But Gutfreund needed to find a video system that worked in order to help a client build a tablet-based education platform that would integrate live video, remote student/teacher collaboration, curriculum and rich media. And, oh yeah--everything had to be easy enough for 3- to 16-year-olds to use. Not to mention the fact that the school was operating in Poland, Germany and the Czech Republic.

Gutfreund knew that a videoconferencing tool was the key component. But as he vetted options for his proposal, he kept running up against the same problem: The high-quality, expensive conferencing apps were often too complex for kids to use, and most were not aimed at tablets.

Eventually he came across Zoom, a Santa Clara, Calif.-based company whose mission is to bring affordable, high-quality, full-featured video meetings to small and midsize businesses and nonprofits.

The quality and breadth of services was attractive to Gutfreund, but Zoom's pricing structure sealed the deal. One-to-one video conferences are free, as well as the first 40 minutes of group meetings up to 25 people. Beyond that, prices start at $9.99 per month for unlimited meetings and minutes.

Value aside, Zoom has won over many users since its 2012 beta launch (and 2013 public launch) for its ability to sync participants seamlessly through iPhones, Android phones, tablets, Macs and PCs (whether they're hooked up via Wi-Fi or a cellular network).

According to Nick Chong, Zoom's head of product marketing, the company has hosted 350,000 online meetings with about 1 million participants.
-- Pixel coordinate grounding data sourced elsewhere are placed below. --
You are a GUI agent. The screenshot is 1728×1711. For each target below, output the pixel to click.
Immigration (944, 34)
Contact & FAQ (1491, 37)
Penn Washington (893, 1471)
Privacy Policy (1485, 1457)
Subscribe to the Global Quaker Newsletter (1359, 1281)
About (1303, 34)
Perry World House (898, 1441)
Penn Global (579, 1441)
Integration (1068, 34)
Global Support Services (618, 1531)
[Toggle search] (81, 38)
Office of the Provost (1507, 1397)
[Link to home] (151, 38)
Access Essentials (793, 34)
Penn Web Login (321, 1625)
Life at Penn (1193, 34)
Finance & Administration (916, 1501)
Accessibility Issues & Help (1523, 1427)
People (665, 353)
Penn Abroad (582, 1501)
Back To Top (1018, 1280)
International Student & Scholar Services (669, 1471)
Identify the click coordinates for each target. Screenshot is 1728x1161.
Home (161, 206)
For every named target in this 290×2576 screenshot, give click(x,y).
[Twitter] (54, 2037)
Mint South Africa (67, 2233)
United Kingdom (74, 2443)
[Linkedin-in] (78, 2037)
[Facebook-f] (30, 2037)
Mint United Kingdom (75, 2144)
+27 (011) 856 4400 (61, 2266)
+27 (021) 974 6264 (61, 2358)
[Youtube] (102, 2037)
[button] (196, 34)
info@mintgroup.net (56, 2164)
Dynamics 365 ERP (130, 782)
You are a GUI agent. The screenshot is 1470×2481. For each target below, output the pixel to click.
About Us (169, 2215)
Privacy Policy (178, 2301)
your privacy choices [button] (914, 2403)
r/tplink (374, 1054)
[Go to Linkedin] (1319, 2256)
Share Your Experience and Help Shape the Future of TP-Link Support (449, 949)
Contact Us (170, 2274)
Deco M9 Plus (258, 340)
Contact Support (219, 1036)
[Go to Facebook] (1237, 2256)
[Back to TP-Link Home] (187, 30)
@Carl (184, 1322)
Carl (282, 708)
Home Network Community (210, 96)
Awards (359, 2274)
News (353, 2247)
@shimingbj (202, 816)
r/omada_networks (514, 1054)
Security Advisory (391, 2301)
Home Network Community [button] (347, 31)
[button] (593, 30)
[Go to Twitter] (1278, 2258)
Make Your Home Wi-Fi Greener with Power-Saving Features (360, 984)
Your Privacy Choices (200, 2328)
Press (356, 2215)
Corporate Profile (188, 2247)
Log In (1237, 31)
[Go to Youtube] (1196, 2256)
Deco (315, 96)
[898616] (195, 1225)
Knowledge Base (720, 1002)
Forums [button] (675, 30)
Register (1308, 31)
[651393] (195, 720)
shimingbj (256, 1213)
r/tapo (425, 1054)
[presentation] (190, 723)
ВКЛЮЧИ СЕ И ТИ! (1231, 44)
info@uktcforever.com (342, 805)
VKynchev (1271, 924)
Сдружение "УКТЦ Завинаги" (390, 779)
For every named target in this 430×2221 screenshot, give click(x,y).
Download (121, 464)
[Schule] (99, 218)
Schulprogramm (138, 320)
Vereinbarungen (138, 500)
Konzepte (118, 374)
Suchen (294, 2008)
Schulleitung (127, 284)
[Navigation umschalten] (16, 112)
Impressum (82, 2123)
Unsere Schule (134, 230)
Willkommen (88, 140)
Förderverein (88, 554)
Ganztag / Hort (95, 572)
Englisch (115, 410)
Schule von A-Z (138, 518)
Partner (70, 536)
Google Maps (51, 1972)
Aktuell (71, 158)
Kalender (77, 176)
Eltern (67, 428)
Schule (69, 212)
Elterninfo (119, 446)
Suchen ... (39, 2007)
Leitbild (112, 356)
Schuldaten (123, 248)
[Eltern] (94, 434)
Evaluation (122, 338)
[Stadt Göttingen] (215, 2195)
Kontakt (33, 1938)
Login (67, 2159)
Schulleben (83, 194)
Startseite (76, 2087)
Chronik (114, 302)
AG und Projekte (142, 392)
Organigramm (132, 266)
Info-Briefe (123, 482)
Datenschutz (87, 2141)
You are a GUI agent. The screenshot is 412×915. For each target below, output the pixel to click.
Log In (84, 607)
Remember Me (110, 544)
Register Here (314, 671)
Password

The service's quick adoption and global traction helped it secure a $6 million Series A funding round in January from Qualcomm Ventures, Yahoo co-founder Jerry Yang and WebEx co-founder Subrah Iyar.

Flush with cash, Zoom has set its sights on expanding into education and becoming the go-to tool for small businesses. "If you look at the market, small businesses are not well served by enterprise or consumer products," Chong says. "At the low end there is Skype and Google Hangouts, which is great, but the quality is not that good. The goal is to bring high-quality collaboration to the masses."

Officials with iPractical's e-school client report that they expect to spend just several hundred dollars a year on videoconferencing fees.

For Gutfreund, the platform-agnostic solution "turned out to be the good answer for having a good meeting."